Quando il documento digitale è indirizzato ad un contribuente al quale non può essere recapitato via PEC, gli viene inviata una copia cartacea del documento sulla quale è stampato un contrassegno – costituito da un QR-code e da altre informazioni tra qui l’Url del sito per la verifica, il codice identificativo del documento ed il CVD (codice verifica documento) – che permette di verificare on line la conformità con il documento originale.
Ma come procedere per verificare la validità del documento inviato?
Ci sono due strade:
1. accedere al sito (all’indirizzo indicato sul documento) ed inserire:
- l’identificativo del documento
- il Codice di verifica del Documento (CVD)

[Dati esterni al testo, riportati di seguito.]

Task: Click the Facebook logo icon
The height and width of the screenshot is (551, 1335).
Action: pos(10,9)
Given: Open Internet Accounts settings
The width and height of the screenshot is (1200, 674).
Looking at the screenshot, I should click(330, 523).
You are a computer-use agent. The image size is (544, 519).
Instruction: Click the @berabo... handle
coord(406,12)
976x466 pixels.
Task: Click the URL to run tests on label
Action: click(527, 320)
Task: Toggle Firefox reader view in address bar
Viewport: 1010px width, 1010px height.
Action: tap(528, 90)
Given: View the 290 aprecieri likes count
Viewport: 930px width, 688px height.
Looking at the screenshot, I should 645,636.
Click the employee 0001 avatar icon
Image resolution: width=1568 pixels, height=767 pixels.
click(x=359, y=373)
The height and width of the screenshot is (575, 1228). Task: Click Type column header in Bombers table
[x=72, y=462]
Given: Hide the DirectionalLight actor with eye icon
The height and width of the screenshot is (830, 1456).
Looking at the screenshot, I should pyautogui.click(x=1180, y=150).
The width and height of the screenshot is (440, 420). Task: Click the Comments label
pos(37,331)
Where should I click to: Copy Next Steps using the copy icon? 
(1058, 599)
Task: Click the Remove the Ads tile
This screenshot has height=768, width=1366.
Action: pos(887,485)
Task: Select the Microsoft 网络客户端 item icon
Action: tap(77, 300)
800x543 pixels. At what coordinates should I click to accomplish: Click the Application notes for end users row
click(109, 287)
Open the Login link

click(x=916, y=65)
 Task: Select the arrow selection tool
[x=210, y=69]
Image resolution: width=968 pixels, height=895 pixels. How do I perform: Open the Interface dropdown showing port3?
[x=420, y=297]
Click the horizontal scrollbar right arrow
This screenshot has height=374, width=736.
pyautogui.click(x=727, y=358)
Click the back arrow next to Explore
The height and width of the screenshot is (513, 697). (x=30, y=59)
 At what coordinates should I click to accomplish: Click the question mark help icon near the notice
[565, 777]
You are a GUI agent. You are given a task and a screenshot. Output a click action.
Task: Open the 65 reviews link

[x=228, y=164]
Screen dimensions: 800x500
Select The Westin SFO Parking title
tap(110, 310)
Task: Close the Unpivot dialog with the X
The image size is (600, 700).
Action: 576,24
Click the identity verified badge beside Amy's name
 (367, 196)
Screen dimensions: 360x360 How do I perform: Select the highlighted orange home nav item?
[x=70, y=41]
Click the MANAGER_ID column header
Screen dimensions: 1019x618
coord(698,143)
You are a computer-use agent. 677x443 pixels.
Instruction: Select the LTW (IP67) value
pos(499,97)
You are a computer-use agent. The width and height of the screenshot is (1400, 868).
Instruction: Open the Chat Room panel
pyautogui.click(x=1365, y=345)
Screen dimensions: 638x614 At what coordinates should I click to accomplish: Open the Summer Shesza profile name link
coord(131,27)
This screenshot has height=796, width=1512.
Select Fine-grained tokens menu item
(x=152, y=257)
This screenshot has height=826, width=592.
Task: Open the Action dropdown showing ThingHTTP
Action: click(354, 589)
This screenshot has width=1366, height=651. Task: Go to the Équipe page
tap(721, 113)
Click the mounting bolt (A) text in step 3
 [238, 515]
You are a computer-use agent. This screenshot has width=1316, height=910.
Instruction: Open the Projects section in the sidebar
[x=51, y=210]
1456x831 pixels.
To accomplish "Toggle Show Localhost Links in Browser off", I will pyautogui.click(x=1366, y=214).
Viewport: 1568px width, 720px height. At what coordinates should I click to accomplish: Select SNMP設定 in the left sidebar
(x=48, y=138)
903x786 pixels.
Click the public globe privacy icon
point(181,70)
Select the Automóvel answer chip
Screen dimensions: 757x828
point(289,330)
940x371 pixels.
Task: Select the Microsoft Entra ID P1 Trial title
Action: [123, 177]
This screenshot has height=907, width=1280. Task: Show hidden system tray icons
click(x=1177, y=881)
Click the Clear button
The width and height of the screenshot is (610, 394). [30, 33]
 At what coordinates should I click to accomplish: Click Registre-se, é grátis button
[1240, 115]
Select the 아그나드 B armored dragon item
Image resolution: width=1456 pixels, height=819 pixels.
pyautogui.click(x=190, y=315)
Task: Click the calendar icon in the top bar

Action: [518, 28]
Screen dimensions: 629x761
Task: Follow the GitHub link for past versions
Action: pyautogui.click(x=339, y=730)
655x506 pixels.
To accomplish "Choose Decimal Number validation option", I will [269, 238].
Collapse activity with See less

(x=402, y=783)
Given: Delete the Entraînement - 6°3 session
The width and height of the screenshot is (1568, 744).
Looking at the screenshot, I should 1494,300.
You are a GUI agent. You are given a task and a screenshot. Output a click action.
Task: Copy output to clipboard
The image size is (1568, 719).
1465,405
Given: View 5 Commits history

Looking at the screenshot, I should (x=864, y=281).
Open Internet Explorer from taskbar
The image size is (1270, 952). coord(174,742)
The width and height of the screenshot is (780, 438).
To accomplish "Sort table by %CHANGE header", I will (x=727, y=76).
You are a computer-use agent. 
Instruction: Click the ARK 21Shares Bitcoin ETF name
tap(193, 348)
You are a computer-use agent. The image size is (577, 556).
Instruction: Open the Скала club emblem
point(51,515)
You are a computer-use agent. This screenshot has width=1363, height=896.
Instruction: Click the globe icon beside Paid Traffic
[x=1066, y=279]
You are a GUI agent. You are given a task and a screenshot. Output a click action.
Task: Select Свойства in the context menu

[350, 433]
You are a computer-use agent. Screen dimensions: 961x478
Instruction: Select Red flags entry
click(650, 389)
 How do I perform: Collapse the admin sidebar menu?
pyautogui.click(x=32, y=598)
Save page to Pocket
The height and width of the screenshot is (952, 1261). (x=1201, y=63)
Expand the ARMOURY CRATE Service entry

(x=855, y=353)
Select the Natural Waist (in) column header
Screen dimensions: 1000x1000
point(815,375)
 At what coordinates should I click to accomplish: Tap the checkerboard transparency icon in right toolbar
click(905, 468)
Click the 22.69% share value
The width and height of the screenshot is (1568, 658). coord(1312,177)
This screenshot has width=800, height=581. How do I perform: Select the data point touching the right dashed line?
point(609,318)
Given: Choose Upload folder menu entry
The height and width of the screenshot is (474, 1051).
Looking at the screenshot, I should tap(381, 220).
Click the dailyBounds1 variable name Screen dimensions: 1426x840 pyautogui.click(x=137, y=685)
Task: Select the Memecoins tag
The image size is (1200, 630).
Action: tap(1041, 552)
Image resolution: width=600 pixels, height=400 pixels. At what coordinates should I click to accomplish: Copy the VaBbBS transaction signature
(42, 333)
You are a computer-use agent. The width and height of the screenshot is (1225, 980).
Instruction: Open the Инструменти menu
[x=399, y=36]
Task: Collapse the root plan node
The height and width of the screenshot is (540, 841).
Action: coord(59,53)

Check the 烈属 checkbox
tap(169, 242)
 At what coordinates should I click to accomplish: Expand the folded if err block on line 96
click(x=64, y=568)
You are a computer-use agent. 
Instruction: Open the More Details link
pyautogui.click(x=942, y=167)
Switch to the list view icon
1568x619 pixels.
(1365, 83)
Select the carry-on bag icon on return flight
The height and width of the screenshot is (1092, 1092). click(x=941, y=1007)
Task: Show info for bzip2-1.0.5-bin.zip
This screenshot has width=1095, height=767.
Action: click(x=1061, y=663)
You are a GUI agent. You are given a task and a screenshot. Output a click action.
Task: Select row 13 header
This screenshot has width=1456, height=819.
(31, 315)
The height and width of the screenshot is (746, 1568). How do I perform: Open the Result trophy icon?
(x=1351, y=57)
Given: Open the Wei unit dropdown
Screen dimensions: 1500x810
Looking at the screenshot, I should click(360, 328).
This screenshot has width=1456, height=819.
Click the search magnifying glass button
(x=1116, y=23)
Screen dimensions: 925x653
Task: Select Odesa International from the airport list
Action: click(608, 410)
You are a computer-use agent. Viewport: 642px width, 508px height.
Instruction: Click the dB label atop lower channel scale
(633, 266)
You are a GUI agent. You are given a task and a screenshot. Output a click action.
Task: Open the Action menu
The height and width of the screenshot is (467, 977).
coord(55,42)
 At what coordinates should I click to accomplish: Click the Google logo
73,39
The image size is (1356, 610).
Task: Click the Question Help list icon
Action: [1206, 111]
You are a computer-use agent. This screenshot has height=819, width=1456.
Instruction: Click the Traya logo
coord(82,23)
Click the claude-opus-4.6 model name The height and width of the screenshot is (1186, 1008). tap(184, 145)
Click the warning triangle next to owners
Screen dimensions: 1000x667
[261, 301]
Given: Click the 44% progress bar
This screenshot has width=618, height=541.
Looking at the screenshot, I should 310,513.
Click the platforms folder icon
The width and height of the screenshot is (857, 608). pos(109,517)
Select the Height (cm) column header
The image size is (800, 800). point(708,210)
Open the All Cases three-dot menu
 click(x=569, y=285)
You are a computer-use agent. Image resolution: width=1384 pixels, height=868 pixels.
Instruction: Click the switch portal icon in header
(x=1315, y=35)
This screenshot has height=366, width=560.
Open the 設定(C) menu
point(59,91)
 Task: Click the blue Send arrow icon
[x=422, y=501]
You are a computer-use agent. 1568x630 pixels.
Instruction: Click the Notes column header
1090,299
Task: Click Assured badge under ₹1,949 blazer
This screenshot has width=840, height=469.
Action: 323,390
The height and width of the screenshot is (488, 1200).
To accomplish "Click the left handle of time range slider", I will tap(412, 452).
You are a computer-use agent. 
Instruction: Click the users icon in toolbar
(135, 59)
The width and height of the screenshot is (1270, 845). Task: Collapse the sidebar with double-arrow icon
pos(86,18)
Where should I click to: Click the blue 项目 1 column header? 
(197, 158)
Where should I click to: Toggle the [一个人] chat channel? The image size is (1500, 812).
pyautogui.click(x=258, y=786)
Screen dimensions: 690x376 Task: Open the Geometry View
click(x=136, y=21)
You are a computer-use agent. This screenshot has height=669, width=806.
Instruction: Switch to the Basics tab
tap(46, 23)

- il codice captcha che compare nell’apposito riquadro
2. leggere il QR code con un dispositivo, come ad esempio uno smartphone, ed inserire:
- il codice captcha che compare nell’apposito riquadro
- il Codice di verifica del Documento (CVD)
Il servizio di verifica, precisano le Entrate, consente di vedere l’immagine del documento originale e di controllare i dati di protocollazione e della firma digitale apposta al documento originale.